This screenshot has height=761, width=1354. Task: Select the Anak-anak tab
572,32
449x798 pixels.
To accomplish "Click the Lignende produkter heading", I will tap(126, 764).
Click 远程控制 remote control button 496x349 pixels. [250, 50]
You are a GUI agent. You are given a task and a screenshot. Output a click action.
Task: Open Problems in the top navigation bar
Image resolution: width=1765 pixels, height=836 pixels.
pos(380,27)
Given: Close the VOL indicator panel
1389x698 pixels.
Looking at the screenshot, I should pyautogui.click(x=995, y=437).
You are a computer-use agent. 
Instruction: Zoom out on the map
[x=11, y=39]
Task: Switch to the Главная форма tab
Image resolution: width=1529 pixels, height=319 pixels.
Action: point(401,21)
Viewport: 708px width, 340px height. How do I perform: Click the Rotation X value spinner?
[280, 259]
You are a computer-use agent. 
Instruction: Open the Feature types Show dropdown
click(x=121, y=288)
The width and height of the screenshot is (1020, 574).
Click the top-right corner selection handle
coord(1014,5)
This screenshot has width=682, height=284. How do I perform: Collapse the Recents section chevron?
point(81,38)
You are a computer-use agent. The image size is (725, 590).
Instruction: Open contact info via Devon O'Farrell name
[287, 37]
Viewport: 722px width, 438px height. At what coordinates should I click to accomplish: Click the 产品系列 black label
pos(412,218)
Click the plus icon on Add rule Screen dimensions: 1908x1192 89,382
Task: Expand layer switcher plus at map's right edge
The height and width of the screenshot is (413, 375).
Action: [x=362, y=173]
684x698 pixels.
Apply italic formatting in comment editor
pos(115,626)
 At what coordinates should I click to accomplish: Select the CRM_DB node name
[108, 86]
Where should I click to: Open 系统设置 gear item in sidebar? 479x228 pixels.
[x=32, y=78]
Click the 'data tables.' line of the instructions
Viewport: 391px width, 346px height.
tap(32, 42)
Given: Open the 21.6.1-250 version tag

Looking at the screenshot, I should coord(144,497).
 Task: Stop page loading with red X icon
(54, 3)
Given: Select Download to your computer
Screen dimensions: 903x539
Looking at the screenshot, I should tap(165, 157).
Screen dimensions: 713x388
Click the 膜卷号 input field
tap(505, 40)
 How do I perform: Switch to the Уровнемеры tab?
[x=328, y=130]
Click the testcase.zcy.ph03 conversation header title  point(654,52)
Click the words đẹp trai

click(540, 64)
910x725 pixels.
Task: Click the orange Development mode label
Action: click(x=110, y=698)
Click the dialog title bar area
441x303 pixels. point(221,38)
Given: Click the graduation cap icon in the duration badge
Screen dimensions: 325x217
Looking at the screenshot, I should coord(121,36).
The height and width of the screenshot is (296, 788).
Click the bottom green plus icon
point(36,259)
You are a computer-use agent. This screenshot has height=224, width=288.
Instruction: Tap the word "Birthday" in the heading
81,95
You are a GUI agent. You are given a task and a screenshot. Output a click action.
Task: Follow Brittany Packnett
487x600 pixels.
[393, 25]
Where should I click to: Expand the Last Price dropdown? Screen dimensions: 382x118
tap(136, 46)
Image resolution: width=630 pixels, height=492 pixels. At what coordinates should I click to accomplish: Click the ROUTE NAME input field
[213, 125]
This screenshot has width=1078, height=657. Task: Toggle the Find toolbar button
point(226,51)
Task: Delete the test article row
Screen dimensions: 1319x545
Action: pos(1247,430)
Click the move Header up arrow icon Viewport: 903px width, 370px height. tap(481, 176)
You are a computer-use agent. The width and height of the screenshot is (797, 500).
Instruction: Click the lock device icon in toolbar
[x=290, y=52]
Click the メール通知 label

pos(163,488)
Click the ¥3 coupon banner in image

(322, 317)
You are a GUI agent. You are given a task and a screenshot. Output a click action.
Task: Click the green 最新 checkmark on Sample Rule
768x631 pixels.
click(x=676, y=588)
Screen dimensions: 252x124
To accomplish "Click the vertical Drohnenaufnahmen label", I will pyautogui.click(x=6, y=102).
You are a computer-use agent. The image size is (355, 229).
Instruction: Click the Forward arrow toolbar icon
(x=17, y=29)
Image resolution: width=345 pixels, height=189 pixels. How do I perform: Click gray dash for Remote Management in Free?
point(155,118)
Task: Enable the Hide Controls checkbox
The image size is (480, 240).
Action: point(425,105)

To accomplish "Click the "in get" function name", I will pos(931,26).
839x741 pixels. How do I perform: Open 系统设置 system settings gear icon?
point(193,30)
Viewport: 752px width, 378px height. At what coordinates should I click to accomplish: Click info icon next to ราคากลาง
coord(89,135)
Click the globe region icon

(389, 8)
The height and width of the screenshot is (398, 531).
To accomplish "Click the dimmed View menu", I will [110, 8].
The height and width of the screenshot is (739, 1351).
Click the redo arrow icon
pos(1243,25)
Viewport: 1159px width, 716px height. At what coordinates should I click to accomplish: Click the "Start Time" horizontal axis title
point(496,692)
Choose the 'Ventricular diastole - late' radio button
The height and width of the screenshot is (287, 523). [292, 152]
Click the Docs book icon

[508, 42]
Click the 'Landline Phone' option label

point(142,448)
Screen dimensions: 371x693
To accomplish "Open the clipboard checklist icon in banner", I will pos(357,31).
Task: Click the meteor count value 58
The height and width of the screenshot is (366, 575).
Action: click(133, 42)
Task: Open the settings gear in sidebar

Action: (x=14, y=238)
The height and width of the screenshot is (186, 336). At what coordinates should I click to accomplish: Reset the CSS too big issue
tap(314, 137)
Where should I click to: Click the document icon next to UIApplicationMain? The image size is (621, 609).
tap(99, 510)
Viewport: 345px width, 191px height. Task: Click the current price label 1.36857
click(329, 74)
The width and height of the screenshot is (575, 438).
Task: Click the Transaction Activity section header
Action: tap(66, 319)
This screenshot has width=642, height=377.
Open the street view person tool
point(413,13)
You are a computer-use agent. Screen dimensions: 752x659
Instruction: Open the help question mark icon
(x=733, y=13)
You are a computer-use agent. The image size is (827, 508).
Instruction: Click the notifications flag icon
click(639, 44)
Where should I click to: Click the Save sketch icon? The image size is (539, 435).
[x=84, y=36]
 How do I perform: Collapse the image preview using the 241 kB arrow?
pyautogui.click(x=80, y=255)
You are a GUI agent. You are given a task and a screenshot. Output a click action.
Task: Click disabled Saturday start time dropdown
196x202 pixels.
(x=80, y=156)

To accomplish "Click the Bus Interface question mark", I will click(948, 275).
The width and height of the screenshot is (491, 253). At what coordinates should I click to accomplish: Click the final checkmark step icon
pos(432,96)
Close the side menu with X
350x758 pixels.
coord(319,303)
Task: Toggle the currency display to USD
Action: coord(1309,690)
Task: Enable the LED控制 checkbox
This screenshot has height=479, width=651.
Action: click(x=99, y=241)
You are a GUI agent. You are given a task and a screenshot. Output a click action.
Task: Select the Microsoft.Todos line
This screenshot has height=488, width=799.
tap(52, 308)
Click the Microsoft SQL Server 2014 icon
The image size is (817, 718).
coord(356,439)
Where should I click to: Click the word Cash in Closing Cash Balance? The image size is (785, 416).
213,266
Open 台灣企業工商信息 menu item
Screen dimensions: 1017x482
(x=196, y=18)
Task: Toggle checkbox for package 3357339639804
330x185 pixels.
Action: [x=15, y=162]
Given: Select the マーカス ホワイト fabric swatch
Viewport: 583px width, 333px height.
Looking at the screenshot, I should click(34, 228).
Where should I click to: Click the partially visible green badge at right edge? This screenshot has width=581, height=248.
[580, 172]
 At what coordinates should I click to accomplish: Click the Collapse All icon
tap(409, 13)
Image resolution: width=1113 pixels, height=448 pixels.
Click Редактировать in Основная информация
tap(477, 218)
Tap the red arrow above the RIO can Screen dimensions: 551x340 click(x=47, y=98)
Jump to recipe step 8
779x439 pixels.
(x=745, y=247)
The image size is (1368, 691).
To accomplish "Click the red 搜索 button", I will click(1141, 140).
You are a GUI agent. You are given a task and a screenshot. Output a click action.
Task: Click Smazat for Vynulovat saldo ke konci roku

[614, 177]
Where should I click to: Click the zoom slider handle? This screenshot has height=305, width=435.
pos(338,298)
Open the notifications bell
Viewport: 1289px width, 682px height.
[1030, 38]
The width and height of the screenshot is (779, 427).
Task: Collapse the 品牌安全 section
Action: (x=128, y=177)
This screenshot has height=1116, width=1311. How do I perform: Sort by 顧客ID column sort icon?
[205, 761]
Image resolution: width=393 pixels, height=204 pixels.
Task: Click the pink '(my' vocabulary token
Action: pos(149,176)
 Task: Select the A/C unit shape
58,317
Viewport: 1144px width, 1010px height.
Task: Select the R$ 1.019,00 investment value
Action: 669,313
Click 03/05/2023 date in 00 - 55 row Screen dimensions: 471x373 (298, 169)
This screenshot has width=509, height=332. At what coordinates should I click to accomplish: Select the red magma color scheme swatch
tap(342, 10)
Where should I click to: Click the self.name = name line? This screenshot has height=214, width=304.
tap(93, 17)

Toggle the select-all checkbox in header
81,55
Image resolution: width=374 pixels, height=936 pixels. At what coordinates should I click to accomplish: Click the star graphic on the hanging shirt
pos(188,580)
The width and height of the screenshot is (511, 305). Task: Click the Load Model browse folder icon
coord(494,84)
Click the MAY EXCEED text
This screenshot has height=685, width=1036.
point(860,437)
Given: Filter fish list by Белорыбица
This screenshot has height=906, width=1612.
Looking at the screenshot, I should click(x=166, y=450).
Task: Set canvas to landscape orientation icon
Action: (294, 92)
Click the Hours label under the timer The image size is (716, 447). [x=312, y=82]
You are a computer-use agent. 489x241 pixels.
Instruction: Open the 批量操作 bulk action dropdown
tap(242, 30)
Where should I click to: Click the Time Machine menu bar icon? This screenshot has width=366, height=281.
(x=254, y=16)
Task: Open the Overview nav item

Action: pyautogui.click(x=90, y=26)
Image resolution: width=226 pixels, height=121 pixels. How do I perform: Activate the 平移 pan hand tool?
....
▶ [EXERCISE DIRECTIONS]: In the records above, find the lines holding "will". Copy each one.

▶ [OUTPUT OF THE EXERCISE]:
To accomplish "Click the Lignende produkter heading", I will tap(126, 764).
To accomplish "Click the vertical Drohnenaufnahmen label", I will pyautogui.click(x=6, y=102).
To accomplish "Click the "in get" function name", I will pos(931,26).
To accomplish "Click the dimmed View menu", I will [110, 8].
To accomplish "Open the clipboard checklist icon in banner", I will pos(357,31).
To accomplish "Click the Bus Interface question mark", I will click(948, 275).
To accomplish "Click the red 搜索 button", I will click(1141, 140).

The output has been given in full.